The relatively rare guaranteed salaries of star players are averaged out over the life of the contract for salary cap purposes, while the typical contract that is not guaranteed is counted against only that year's cap.

The advantage to a player who has a guaranteed contract is obvious. The disadvantage is less obvious -- it creates on paper a higher salary for the player in the last years of his contract and is leading to an increasing trend of veterans being cut late in their contracts to free up salary cap room.

Stringer was going into the third year of a five-year deal. It is not clear even to his agent, James Gould, if Stringer's widow and children will ever see any of an estimated $7.8 million in salary and bonuses due under the contract for 2002 and 2003.
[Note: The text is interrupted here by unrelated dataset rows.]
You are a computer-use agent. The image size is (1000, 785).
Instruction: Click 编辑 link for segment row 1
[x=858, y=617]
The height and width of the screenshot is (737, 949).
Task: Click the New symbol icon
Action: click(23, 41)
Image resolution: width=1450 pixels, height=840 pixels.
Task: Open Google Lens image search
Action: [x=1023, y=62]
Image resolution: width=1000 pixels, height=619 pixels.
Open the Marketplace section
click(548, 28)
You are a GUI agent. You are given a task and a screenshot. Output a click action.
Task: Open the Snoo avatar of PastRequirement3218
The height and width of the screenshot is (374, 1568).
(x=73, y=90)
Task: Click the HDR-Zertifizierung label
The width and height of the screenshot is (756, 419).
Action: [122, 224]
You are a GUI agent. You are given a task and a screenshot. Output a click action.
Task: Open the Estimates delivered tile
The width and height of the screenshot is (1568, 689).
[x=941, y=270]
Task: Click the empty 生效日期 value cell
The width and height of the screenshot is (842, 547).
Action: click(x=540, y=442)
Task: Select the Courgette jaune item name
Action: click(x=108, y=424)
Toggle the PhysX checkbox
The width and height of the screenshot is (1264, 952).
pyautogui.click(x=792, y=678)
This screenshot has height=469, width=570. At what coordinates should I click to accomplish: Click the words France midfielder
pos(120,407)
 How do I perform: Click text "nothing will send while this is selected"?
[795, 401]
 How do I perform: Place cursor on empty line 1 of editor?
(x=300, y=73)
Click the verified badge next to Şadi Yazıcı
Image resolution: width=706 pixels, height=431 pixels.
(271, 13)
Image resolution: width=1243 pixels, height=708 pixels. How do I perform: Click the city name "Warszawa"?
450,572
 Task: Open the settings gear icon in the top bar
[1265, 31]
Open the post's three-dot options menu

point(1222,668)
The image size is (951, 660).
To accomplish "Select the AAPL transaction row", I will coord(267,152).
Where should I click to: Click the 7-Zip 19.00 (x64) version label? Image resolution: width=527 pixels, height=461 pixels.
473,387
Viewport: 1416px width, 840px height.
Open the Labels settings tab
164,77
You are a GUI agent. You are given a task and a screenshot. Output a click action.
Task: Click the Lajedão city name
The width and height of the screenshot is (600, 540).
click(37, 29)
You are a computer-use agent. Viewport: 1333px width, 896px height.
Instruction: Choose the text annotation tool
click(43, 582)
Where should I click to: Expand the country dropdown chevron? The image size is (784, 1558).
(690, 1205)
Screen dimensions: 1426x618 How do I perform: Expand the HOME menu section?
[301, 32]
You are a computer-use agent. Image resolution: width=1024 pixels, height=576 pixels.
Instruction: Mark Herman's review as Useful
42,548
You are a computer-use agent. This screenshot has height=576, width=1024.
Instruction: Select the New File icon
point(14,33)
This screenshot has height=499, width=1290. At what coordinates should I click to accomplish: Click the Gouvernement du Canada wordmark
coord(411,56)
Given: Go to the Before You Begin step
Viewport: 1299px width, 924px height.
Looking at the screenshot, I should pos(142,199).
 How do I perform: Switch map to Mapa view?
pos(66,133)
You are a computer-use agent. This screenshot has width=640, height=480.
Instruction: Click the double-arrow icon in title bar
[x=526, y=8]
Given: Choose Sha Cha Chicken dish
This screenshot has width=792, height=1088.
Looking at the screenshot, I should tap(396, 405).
"Right now we're grieving, trying to gather facts of what happened out there," said Gould. "We haven't talked to the team about the future years. We will be exploring that, but whether it would be a good faith gesture, a settlement, call it what you will, it probably won't be a contract payment."

That's different from baseball players, who almost always have their major league contracts guaranteed, and who are paid the full amount even if they die from non-baseball related causes, as Cleveland Indian players Steve Olin and Tim Crews were in a boating accident during spring training of 1993.

Gould said that even some of the players have trouble realizing that the contracts they sign get them little or nothing if they don't make the team out of training camp.

"They've just signed a three-year deal and it may be worth a million," he said. "They want to go buy a car, and their family and friends are looking to them with their hands out. How would you like to sit there and tell them, 'Until you walk out of training camp, that money's not yours.' They think you don't believe in them, but it's most painful thing to watch when that (being cut in training camp) happens. It's like a deer in the headlights."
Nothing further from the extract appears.